It seems like every day new information comes out about another incident of excessive force used by police. The latest is the widely-reported story of a police officer in Texas, who after tackling a 14-year-old girl in a bikini to the ground, aimed his gun at a group of unarmed teenagers during a pool party. These events have become so ubiquitous in the headlines, it is difficult to keep them straight. Incidents seem to be popping up in small communities and large cities, on the east coast and the west coast, involving victims with a range of ages.
There are no shortages of victims who have been injured, disabled or killed by police. This year, fatal police shootings have already reached 400 nationwide, “more than twice the rate of fatal police shootings tallied by the federal government over the past decade, a count that officials concede is incomplete.” Scores of others have been seriously hurt. And many cases have no justification, creating liability exposure for cities and police departments. Take the case of 21-year-old Ohio State University student, Joseph Hines who was severely beaten by police after being arrested in connection with a littering charge. Last week, a U.S. District Judge ruled that his lawsuit against the Columbus police department could continue. The student was handcuffed, thrown on the ground, pepper-sprayed, punched repeatedly in the head, and hog-tied by an officer. Hines was knocked unconscious and was forced to spend three days recovering in the hospital.
For many victims, like Mr. Hines, because filing of criminal charges against a police officer is so rare, a day in civil court is the only justice they will ever receive. This right to seek redress is important both for the victims, who are often unable to pay for the unforeseen medical expenses (often totaling tens of thousands of dollars) but also for police who can use the information to identify potentially wide-spread abuses and better their departments.

**DATA SUPPLIED:**
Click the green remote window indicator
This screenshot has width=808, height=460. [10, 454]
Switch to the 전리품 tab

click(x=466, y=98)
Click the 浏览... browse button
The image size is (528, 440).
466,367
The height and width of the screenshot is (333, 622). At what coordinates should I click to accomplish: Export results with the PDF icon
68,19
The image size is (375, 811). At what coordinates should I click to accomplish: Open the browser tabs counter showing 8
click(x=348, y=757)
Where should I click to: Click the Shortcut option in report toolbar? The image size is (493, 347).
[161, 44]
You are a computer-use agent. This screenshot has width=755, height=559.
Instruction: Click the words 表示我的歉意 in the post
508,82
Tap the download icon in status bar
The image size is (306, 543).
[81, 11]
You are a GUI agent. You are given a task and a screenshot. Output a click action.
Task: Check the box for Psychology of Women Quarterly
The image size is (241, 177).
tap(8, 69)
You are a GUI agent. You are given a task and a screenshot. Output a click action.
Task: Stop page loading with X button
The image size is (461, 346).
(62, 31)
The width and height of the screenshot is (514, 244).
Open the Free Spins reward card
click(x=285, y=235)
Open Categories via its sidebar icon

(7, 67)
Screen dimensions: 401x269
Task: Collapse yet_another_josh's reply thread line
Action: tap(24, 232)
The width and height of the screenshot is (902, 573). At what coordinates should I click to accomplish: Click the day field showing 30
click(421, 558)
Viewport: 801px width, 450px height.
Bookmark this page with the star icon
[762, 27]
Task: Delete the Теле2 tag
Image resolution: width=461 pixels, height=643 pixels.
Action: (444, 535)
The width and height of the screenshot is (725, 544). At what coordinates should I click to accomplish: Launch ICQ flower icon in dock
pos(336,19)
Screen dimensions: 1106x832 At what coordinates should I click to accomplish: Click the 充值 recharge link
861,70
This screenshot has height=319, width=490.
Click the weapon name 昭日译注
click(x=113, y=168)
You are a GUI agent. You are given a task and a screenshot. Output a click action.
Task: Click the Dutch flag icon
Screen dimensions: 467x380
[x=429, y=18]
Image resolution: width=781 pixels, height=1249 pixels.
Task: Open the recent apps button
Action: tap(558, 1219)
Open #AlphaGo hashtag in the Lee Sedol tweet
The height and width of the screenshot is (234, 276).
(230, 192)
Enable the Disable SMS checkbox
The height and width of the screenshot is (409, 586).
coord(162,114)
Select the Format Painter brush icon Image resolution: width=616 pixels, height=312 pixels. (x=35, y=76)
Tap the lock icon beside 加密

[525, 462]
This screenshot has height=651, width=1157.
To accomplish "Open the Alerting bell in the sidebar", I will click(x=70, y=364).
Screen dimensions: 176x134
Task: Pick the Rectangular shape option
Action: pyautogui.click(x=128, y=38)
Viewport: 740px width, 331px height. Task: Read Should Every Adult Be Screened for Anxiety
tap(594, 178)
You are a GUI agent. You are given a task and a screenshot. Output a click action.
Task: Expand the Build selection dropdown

**AIM OF THE TASK:** Please copy, word for word, the stretch of the passage on police force from "For many victims, like" through "better their departments.". The items are separate material, unrelated to the passage on police force.

**WRITTEN REPLY:**
For many victims, like Mr. Hines, because filing of criminal charges against a police officer is so rare, a day in civil court is the only justice they will ever receive. This right to seek redress is important both for the victims, who are often unable to pay for the unforeseen medical expenses (often totaling tens of thousands of dollars) but also for police who can use the information to identify potentially wide-spread abuses and better their departments.